Mujercitas: ¿Por qué seguimos queriendo ser Jo March?

(Un artículo de Lola Fernández en la revista Mujer de Hoy del 15 de diciembre de 2018)

A 150 años de la publicación de Mujercitas, perdura la magia que el personaje de Jo March obró en las lectoras adolescentes, fascinadas por la indomable aspirante a escritora que nos mostró que otras maneras de ser mujer eran posibles.

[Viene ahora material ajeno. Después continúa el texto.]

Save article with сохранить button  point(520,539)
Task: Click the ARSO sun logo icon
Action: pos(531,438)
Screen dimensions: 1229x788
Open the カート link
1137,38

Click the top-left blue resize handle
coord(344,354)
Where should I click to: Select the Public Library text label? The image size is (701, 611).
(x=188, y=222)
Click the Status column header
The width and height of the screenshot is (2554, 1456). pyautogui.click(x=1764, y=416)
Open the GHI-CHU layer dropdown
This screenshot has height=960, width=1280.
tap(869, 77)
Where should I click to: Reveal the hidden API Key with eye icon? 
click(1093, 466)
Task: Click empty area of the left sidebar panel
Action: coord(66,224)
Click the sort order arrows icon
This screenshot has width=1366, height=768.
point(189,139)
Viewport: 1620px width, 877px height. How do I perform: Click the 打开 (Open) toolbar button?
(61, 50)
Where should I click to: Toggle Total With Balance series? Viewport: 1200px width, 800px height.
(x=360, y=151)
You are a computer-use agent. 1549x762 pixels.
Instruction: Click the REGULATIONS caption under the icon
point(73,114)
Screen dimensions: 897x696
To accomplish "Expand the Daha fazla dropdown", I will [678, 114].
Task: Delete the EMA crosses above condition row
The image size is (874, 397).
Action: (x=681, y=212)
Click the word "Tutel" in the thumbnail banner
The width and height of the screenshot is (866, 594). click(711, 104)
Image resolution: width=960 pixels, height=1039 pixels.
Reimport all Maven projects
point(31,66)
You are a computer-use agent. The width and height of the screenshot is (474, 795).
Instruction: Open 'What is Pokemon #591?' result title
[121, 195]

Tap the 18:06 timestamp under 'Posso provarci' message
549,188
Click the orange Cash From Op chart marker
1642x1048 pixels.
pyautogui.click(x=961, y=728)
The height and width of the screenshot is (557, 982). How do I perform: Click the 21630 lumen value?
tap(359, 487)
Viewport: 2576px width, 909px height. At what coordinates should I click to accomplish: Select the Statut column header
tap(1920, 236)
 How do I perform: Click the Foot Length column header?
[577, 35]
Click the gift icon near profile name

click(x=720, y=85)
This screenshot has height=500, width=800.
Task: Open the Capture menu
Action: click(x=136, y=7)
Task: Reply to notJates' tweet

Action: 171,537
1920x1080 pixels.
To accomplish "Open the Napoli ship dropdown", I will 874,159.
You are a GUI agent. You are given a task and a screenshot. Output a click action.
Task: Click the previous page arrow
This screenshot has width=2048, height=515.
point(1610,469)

Algo maravilloso sucede cuando, en cualquier conversación entre mujeres, sale a relucir el nombre de Jo March. Se activa una corriente de simpatía instantánea, un reconocimiento mutuo capaz de diluir las diferencias más inabarcables. Como Proust al olor de su magdalena, volvemos a ese momento en el que nos soñamos rebeldes, aventureras, independientes, “distintas”. ¡Incluso escritoras! No conozco a ninguna lectora de Mujercitas, la novela que Louisa May Alcott (Filadelfia, 1832-Boston, 1888) publicó hace 150 años, que recuerde de la misma manera a Meg, la maternal hermana mayor; a Beth, encarnación de la bondad; o a Amy, tan bella como terrenal en sus aspiraciones. Si Mujercitas permanece lo hace por Jo y sus circunstancias: es la tensión entre su idealismo romántico y la cruda realidad lo que la convierte en inolvidable.

Todas tenemos en mente la peripecia argumental de Mujercitas, un cuento moral destinado a guiar el tránsito de niñas a mujeres de las jovencitas del finales del siglo XIX. A lo largo de un año, entre las Navidades de 1863 y 1964, las March sobreviven a sus estrecheces económicas y esperan el regreso del cabeza de familia de la Guerra Civil.

Las lecturas canónicas de la novela inciden en su tono conservador: la narración defiende los valores victorianos de la familia, la importancia de la honradez y el decoro, la dignidad de la pobreza y, sobre todo, un concepto de la feminidad basado en “la dulzura de la abnegación y el dominio de una misma”, en palabras de Marmee, la madre. Sin embargo, la mirada feminista ha encontrado matices que son la clave de su duradero poder de seducción y a Jo como prometedor anuncio de la inminente mujer moderna. Probablemente por eso, el cine ha confiado su personaje a actrices con una feminidad, al menos, traviesa: Katherine Hepburn (en 1933), June Allyson (en 1949), Winona Ryder (en 1994) y Saoirse Ronan, en la versión de Greta Gerwig que se estrena [en 2019].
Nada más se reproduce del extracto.